Archive for June 2015


End of the Road…

June 30th, 2015 — 12:43pm

I wrote this in response to a friend complaining about Greek irresponsibility.

The other angle is the corruption of the banking system as it’s currently structured and the complicity of the EU so called creditors i.e. Merkel, (where Germany is the main beneficiary of the Euro) in conjunction with the ECB’s Draghi and Lagarde of the IMF.

There is no tangible value backing ‘money’ in the current fiat banking system. Banks create money when they make loans; all money is loaned into existence. This is confirmed in the BofE Quarterly bulletin from just over a year ago here.

This is done at no material cost to the bank, and yet the payment of the interest requires the investment of intellectual or physical labour of the borrower, which is a material cost. Furthermore, the charging of interest (for risk ?) where the bank can suffer no loss and is not being temporarily deprived of the funds extended as credit (since they didn’t exist prior to the inception of the ‘loan’) means that in reality the entire transaction is utterly inequitable. Fraudulent even, notwithstanding its being legally sanctioned.

At the time the ‘money’ is created, they don’t also create the ‘money’ required to pay the interest, so bankruptcies are an absolute inevitability. It’s musical chairs.

Most of the bailout money ‘given to Greece’ has actually gone to the banks because these loans count as assets on the bank balance sheets and if they get wiped out, bank capital will get reduced, which would cause a deflationary spiral and collapse the entire Eurozone banking system. When you consider that the derivatives exposure of Deutsche Bank is $75 trillion, a 20x multiple of German GDP, this will probably happen anyway, eventually. It’s just a bubble in search of a pin.

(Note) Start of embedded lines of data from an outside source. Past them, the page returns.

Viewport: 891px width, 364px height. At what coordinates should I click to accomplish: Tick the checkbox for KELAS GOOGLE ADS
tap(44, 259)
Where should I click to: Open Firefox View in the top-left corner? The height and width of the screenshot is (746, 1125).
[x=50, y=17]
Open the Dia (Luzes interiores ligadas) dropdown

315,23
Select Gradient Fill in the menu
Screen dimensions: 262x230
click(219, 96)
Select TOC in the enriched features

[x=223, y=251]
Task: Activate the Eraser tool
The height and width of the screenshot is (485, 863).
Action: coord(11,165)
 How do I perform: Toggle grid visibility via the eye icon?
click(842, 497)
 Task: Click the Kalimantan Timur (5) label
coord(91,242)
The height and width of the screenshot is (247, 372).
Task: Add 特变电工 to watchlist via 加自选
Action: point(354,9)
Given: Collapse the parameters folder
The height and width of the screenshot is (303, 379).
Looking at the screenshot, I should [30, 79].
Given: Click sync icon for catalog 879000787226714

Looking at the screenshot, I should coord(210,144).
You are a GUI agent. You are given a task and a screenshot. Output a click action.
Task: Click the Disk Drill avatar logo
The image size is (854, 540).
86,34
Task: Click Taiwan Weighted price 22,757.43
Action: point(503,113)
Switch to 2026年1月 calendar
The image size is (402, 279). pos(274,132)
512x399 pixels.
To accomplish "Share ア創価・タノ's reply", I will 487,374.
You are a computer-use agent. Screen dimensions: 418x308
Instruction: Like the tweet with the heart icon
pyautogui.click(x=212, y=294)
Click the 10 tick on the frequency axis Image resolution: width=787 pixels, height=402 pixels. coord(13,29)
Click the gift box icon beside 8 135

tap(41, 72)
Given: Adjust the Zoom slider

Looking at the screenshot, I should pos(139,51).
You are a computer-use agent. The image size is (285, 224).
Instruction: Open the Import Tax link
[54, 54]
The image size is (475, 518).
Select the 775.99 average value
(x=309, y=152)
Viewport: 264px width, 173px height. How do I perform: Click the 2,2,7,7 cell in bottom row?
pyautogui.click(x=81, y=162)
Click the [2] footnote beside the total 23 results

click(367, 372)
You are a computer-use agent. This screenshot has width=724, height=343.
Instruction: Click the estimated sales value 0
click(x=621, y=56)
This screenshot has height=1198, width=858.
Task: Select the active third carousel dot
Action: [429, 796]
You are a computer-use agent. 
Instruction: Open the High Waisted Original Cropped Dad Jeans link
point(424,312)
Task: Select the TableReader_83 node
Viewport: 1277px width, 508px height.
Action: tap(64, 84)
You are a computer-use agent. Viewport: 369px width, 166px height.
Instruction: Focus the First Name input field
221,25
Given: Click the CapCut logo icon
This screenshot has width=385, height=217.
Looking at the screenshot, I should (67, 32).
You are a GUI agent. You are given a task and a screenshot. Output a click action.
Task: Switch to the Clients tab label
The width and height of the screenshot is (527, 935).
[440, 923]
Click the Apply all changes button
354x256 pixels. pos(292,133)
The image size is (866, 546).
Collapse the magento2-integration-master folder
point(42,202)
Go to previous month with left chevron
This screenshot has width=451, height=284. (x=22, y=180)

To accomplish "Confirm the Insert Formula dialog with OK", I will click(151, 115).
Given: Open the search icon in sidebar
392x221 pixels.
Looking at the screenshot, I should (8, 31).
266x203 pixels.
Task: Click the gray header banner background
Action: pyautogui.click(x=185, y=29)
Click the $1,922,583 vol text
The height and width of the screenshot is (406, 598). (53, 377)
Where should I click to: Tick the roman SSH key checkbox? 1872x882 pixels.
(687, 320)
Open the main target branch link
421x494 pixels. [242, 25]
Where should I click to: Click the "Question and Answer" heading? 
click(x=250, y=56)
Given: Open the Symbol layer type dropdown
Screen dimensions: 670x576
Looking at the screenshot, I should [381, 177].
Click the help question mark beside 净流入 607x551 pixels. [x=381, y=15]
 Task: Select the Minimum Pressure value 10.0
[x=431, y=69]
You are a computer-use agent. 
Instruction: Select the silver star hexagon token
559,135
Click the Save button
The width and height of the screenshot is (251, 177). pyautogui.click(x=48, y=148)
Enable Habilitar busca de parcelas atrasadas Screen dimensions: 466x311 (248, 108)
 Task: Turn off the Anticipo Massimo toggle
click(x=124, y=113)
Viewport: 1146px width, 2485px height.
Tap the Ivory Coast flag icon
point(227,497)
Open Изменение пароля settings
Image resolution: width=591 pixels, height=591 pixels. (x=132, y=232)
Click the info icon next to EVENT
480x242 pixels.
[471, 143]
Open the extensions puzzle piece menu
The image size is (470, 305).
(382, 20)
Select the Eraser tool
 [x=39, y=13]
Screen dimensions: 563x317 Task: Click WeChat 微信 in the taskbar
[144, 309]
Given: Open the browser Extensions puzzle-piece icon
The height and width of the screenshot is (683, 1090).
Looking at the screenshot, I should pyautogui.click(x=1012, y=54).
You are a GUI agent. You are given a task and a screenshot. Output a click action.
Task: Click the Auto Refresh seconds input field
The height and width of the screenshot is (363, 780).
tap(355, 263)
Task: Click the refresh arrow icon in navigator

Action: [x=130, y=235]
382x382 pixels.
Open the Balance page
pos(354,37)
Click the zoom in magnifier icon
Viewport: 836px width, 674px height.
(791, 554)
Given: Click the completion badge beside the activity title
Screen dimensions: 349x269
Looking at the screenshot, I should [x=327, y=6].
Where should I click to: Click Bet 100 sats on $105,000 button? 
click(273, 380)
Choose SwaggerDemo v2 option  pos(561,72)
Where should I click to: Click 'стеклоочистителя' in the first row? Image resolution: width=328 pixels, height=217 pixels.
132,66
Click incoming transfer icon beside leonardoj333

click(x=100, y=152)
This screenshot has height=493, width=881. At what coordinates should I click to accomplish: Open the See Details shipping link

Bank balance sheet write downs will be the result of any hard default, whereas QE on the other hand is the way to conduct a silent default and is avidly being pursued by the ECB. So default is not a moral issue for them. But basically the EU has attempted to sacrifice the Greek people in order to keep the banking system afloat and allow them to conduct their own soft default while continuing to extract the output of Greek labour to pay the banker’s salaries. OK, I know that’s a bit of a crude characterisation of the situation.

This entire situation is entirely of the making of the collusion of a large number of players, not least the ECB. By preventing a Greek currency devaluation, the Euro itself is ultimately responsible.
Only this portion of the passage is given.